Musk: Merging SpaceX and xAI, lol wut?
The merger of xAI and SpaceX makes no sense for what we are told. It is really a way to use SpaceX to help fund the cash bonfire that is xAI.
I woke up on Monday to the news that was merely a rumor last week, that Elon Musk on Friday officially merged two of his playthings, SpaceX, and xAI.
SpaceX is the largest private space launch company, it is privately held, and they are planning an IPO this summer (June? July?) to raise funds.
SpaceX is the reason why the government has to play nice with Elon, because he's the critical path to our launch to orbit.
Thanks to all the conservatives who have underfunded NASA and space exploration for decades. I digress.
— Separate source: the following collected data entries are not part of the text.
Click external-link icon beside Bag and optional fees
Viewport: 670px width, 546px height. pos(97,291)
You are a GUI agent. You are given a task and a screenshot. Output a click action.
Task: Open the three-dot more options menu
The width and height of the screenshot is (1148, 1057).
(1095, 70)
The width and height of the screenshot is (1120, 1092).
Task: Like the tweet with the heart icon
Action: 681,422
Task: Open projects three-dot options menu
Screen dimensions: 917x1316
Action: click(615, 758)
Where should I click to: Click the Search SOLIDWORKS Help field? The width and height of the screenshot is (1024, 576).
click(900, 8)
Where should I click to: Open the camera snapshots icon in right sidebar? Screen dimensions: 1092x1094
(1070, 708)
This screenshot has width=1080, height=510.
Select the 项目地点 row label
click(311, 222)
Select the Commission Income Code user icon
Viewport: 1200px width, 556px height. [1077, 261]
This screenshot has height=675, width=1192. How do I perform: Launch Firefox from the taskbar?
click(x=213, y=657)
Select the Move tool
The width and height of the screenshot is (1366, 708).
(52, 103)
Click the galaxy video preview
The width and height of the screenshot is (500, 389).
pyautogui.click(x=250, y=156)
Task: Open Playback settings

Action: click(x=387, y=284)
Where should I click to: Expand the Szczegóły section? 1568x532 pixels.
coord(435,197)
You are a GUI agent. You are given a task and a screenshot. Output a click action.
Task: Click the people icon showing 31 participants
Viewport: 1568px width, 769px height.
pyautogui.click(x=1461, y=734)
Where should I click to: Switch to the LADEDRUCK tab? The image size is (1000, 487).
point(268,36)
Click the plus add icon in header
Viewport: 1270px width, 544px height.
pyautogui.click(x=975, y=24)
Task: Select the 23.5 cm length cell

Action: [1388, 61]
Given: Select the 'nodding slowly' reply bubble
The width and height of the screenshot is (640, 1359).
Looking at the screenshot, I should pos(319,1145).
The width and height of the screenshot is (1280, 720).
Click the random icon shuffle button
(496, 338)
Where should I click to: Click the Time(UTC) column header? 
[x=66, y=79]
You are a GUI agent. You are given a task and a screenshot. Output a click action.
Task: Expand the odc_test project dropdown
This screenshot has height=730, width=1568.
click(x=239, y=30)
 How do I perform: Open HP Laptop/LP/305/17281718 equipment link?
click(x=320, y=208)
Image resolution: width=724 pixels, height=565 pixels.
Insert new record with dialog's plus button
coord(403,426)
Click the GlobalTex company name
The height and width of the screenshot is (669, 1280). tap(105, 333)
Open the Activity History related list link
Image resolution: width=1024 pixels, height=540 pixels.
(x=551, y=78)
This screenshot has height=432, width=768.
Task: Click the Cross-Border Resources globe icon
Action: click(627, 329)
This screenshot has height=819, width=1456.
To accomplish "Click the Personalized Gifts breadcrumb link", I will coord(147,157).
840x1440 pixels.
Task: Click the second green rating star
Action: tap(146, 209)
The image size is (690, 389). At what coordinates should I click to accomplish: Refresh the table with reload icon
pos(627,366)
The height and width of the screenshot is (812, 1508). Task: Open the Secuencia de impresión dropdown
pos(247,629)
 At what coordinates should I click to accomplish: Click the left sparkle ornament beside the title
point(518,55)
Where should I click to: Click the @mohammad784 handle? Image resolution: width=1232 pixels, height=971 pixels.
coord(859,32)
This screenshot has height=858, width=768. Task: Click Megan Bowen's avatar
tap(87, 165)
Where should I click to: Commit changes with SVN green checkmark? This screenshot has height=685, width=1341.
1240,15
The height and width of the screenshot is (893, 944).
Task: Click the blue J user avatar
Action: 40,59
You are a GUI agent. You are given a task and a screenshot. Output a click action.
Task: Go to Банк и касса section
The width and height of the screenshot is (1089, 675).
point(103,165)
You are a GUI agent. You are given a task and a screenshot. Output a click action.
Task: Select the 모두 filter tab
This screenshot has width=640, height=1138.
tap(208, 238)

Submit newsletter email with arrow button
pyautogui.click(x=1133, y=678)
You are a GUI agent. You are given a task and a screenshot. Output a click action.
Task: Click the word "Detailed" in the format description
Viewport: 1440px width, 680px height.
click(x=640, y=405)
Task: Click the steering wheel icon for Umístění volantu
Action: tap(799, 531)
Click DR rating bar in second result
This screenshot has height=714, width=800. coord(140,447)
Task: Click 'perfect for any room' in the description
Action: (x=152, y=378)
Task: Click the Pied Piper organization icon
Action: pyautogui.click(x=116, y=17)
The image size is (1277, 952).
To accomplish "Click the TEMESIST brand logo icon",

Musk also was an original investor in OpenAI, but left in a snit because he couldn't have all the toys under his control. That is being litigated, and this spring there will be a jucily delish deposition of Musk, under oath, that should give us ample grist for blogging.
When he realized that ChatGPT was pretty cool, he huffed, and did what all rich bullies do and made his own chatbot, starting xAI. But he was late to the game and had to catch up, that meant poaching elite talent (very $$$$), and tossing beaucoup bucks at it.
Fun fact, last year, as the banks wanted their money back from the Twitter acquisition, and his co-investors didn't want to lose on their investments, he folded Twitter into xAI at par value (the $54B it was purchased for).
Because, why not.
xAI burns a bit over $1B a month. It drives the Grok chatbot, and the Grokipedia (a dollar store "unwokeified" Wikipedia) and it has been sold in large batches to the US Military.
Currently it was valued at ~$230B, but that is wall-street speak for "early growth stage startup" money.
So, naturally Musk felt that there were "synergies" to be had by merging SpaceX and xAI, and thus, prior to the IPO, why the fuck not.
Ostensibly, this is to build data centers in space, and that will make AI moar betterer.
If you haven't seen a data center in person, here's a typical one:

Inside, they are stuffed with racks and racks of computers and networking gear:

Indeed, the latest "rack" of Nvidia AI optimized compute and GPU cluster is about 3.5 tons (7,000 pounds, 3,200 kilograms). That is heavy as fuck. If you drop that on your toe, you can kiss that tootsie buh-bye.
Anyhow, these monstrosities need to be placed into a building, and it takes tens to hundreds of megawatts of power to run, and because the computers create waste heat, they use a lot of water to cool them. This impacts the communities where people live. They use a lot of electricity, so that raises the price per kWh normal people pay. And you know it by your utility bill. They use water – LOTS of water – in their heat exchangers to keep the silicon cool. That is drying up groundwater, drying up wells, and leaving reservoirs so low that silt and sludge gets delivered to residences.
So, a lot of communities are banding together to oppose and fight these monstrosities that seemingly exist to help students cheat, and to flood social media with AI slop content.
Musk has a brilliant idea. He will merge xAI and SpaceX to launch data centers into space.
Deloitte says:
By 2035, power demand from AI data centers in the United States could reach 123 gigawatts, up from 4 gigawatts in 2024.
And they are spending beaucoup bucks to make this happen.
So, how plausible is it that you can build a series of data centers in earth orbit? I am not an aerospace engineer, but I know a little bit about the tech, so I asked ChatGPT to do some targeted research on this, and here's the summary:
Bottom line:
A 1-GW orbital data center is not ruled out by physics, but it is a civilization-scale space industrial project relative to current orbital logistics.
Mass to orbit: ~25,000–45,000 tons
Launches (Starship @ 150 t): ~170–300 flights
Realistic delivered + assembled cost: ~$100B–$300B
Primary “could be impossible in 10 years” blocker: GW-scale space fission + multi-GW heat rejection reliability
"Civilization-scale" project, and for 1 gigawatt deployment would cost ~ $300B, and how many Starship's have actually made it to even low earth orbit to date? What, that's 0? Yep, that is the case.
If you want to read this thread, here's the chat, the more detailed cost and feasibility is the second prompt down, so read through.
Net/net: Musk ain't going to put any real data centers into space, but this was merely a ploy to save xAI.